P. v. Leon CA3 ( 2013 )


Menu:
  • Filed 3/21/13 P. v. Leon CA3
    NOT TO BE PUBLISHED
    California Rules of Court, rule 8.1115(a), prohibits courts and parties from citing or relying on opinions not certified for
    publication or ordered published, except as specified by rule 8.1115(b). This opinion has not been certified for publication
    or ordered published for purposes of rule 8.1115.
    IN THE COURT OF APPEAL OF THE STATE OF CALIFORNIA
    THIRD APPELLATE DISTRICT
    (Yuba)
    ----
    THE PEOPLE,                                                                               C071886
    Plaintiff and Respondent,                                 (Super. Ct. No. CRF03-243)
    v.
    BENNY LEON, JR.,
    Defendant and Appellant.
    After the United States Court of Appeals for the Ninth Circuit ruled that defendant
    Benny Leon, Jr.’s, 11-year upper term state prison sentence for voluntary manslaughter
    had resulted from prejudicial Blakely error (Blakely v. Washington (2004) 
    542 U.S. 296
    [
    159 L.Ed.2d 403
    ]), the trial court modified the sentence from 11 years to the middle
    term of six years. We concluded the trial court erred in believing the federal courts had
    curtailed its discretion to reimpose an upper term, and remanded for resentencing. On
    remand, the trial court imposed the upper term of 11 years. Defendant appeals,
    contending the trial court abused its discretion because it relied upon reasons that are
    1
    “legally improper” and/or not supported by substantial evidence. Defendant also
    contends the court erred on resentencing in failing to calculate the total number of days in
    custody. Only the latter contention has merit. We shall remand for this amendment and
    affirm as modified.

** Work to complete **
#1 List every docket number and reporter citation that appears in the P. v. Leon opinion.
#2 Retype the passage of the P. v. Leon opinion starting at "542 U.S. 296" and ending at "affirm as modified.".

** Provided records **
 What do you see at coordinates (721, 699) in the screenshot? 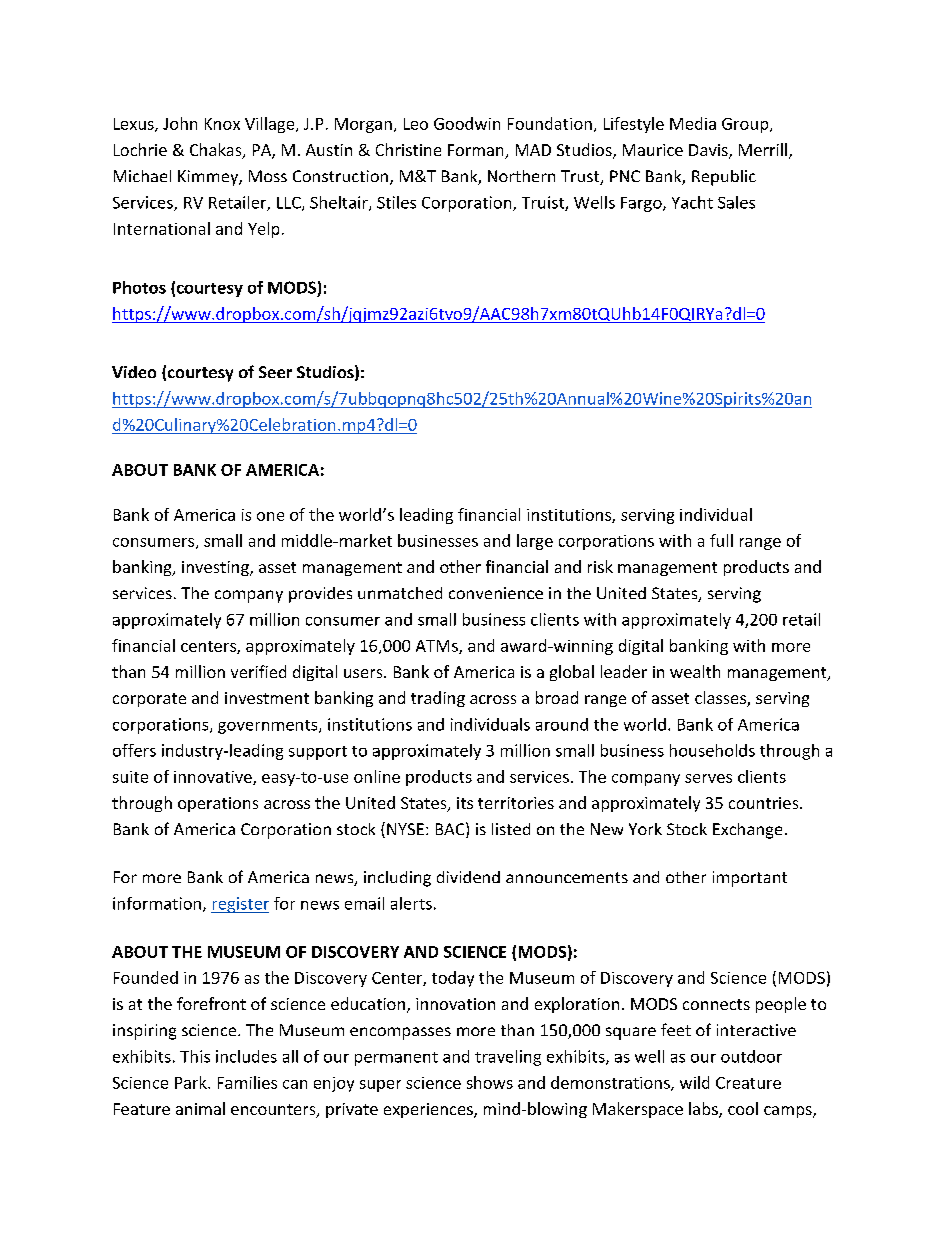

==

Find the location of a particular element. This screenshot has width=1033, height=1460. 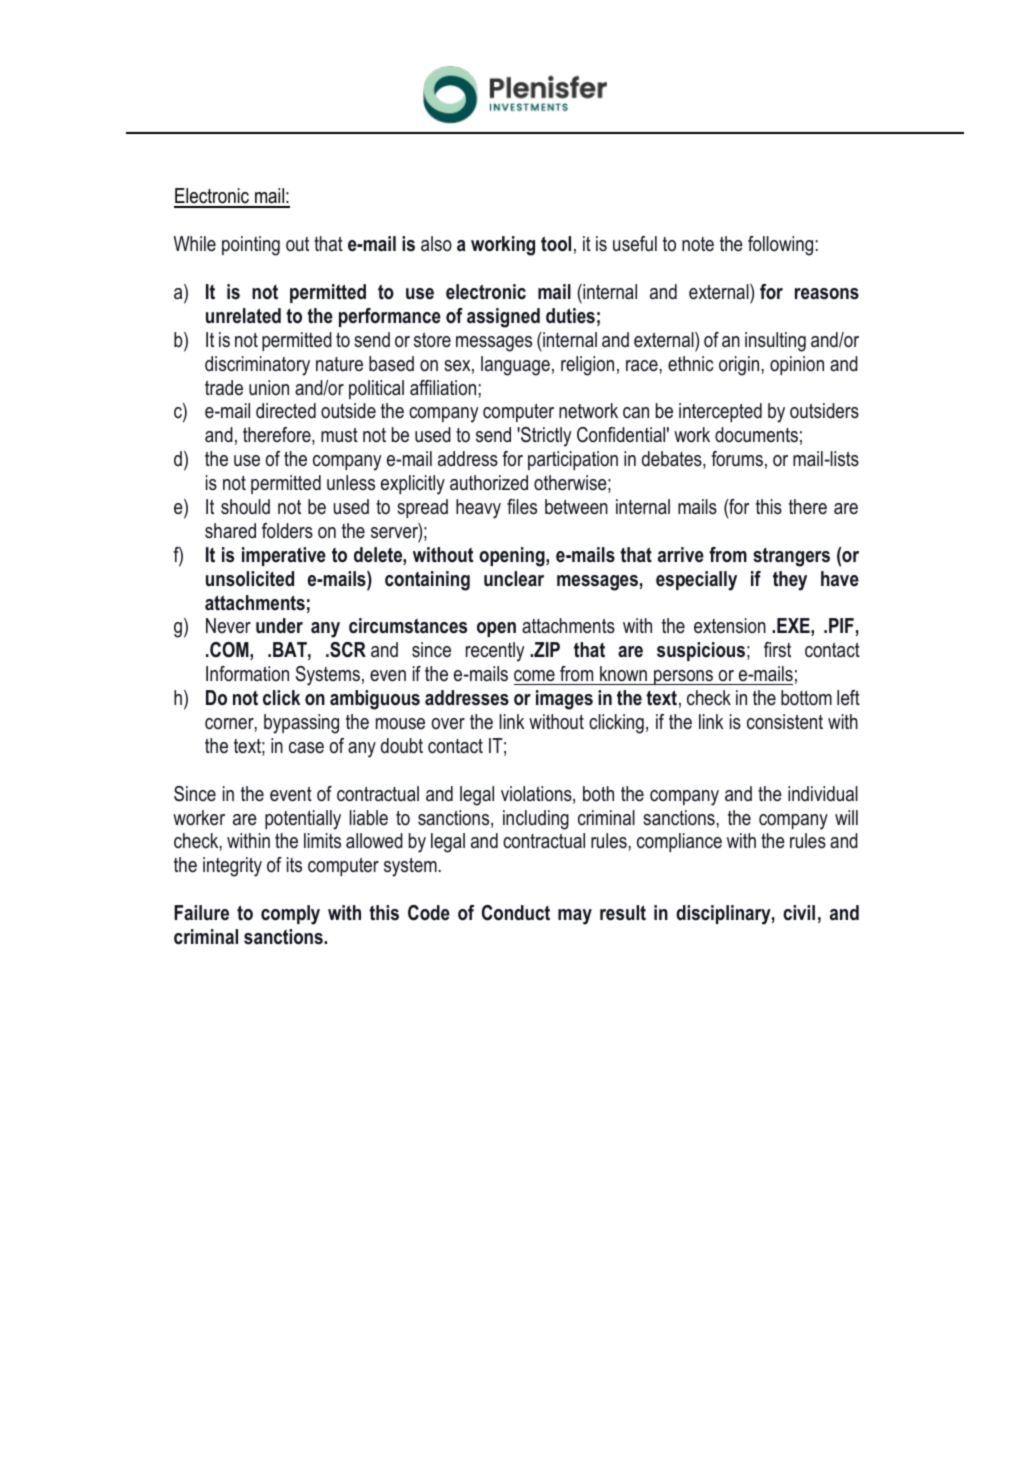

** Exercise responses **
#1
- C071886
- Super. Ct. No. CRF03-243
- 542 U.S. 296
- 159 L.Ed.2d 403

#2
542 U.S. 296
    [
    159 L.Ed.2d 403
    ]), the trial court modified the sentence from 11 years to the middle
    term of six years. We concluded the trial court erred in believing the federal courts had
    curtailed its discretion to reimpose an upper term, and remanded for resentencing. On
    remand, the trial court imposed the upper term of 11 years. Defendant appeals,
    contending the trial court abused its discretion because it relied upon reasons that are
    1
    “legally improper” and/or not supported by substantial evidence. Defendant also
    contends the court erred on resentencing in failing to calculate the total number of days in
    custody. Only the latter contention has merit. We shall remand for this amendment and
    affirm as modified.